A single integrated solution, Weinstein said, is also easier to check for possible tampering. “If I can excite vibrations inside my chip once it’s packaged, once it’s out in the field, I can do things like ultrasonic imaging of the chip in situ and interrogate, ‘Has it been tampered with? Is the package okay?’ And I can do that at any point,” she said.

That ability to detect tampering is particularly useful if you have to send the chip to a non-trusted site. “That happens a lot now, because we don’t have those full capabilities in trusted foundries in the U.S,” Weinstein said. “So if I have to send it off for this part of the process, then over to another country for that part of the process, someone could tamper with the design, or insert a hardware Trojan, or mess with some wiring that’s impossible to detect when you get your chip back – unless you can interrogate it from within.”

Conclusion
Crucially, Weinstein noted that the research was done using standard chips. “We fabricated this in standard CMOS,” she said. “We just taped out in standard 14nm technology that’s available to the general public through multi-project wafers.
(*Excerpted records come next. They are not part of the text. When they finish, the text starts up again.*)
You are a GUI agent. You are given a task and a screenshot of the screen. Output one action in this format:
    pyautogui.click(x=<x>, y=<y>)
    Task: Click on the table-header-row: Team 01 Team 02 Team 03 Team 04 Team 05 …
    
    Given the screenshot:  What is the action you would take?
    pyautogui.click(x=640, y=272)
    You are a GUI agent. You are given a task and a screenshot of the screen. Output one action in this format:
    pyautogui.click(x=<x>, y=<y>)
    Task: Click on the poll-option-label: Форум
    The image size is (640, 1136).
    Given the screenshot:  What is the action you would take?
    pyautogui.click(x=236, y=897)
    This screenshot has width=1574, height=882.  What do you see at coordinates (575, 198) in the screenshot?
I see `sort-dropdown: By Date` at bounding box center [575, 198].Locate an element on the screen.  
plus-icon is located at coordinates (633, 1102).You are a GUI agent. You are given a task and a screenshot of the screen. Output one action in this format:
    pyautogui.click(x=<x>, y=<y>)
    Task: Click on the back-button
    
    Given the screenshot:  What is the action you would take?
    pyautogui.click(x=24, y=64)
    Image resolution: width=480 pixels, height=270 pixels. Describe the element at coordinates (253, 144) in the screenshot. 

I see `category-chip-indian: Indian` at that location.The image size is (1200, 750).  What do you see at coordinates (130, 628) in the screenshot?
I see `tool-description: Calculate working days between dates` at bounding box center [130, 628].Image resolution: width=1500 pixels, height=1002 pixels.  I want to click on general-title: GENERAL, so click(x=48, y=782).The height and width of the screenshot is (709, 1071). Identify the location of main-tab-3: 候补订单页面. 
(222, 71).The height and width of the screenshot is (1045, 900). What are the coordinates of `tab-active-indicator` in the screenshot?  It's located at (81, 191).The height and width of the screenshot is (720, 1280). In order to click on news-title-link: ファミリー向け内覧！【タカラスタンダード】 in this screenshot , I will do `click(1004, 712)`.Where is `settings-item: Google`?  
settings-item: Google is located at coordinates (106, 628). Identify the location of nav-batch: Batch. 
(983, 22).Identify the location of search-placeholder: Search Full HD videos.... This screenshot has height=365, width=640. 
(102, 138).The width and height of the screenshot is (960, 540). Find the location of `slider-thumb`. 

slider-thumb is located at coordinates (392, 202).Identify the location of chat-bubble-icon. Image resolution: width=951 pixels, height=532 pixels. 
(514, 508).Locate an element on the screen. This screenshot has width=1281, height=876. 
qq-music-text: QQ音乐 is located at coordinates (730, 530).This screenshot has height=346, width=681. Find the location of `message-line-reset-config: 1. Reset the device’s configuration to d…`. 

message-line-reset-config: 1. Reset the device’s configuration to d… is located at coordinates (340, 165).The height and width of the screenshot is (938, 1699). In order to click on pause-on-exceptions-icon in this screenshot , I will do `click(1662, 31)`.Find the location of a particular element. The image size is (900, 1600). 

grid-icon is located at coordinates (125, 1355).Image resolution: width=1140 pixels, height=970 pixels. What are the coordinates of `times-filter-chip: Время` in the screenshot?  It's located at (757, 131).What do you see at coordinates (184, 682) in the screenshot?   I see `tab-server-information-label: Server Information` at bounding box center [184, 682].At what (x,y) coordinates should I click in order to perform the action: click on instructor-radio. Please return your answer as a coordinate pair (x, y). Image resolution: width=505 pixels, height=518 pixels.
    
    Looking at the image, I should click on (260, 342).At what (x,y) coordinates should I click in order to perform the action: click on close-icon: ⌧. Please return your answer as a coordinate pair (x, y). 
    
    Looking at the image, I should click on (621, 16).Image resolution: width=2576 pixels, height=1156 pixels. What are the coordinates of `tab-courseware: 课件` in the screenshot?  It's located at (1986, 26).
There was nothing special that was done to the chip afterwards. It’s just direct from foundry.”

Still, significant limitations remain before this kind of solution can reach the market. “While we’ve demonstrated the capability for resonance on these chips, the signal is pretty small that’s coming out of these, and so there are additional challenges to closing the feedback loops to make a resonator into an oscillator – into a clock,” Weinstein said. “So we are working on oscillator designs that can do that in standard CMOS.”

But she noted that’s going to take time. “That’s something to look forward to as ferroelectric materials emerge in more advanced technology nodes, and they’re primed to do so in the next few years,” she said. “Foundries have already developed them. It’s a matter of getting into product at this point. And once that door is open, the performance of oscillators, of actual clocks on chip, is just one step away – with zero barrier to entry into standard technology.”

— Ed Sperling contributed to this report.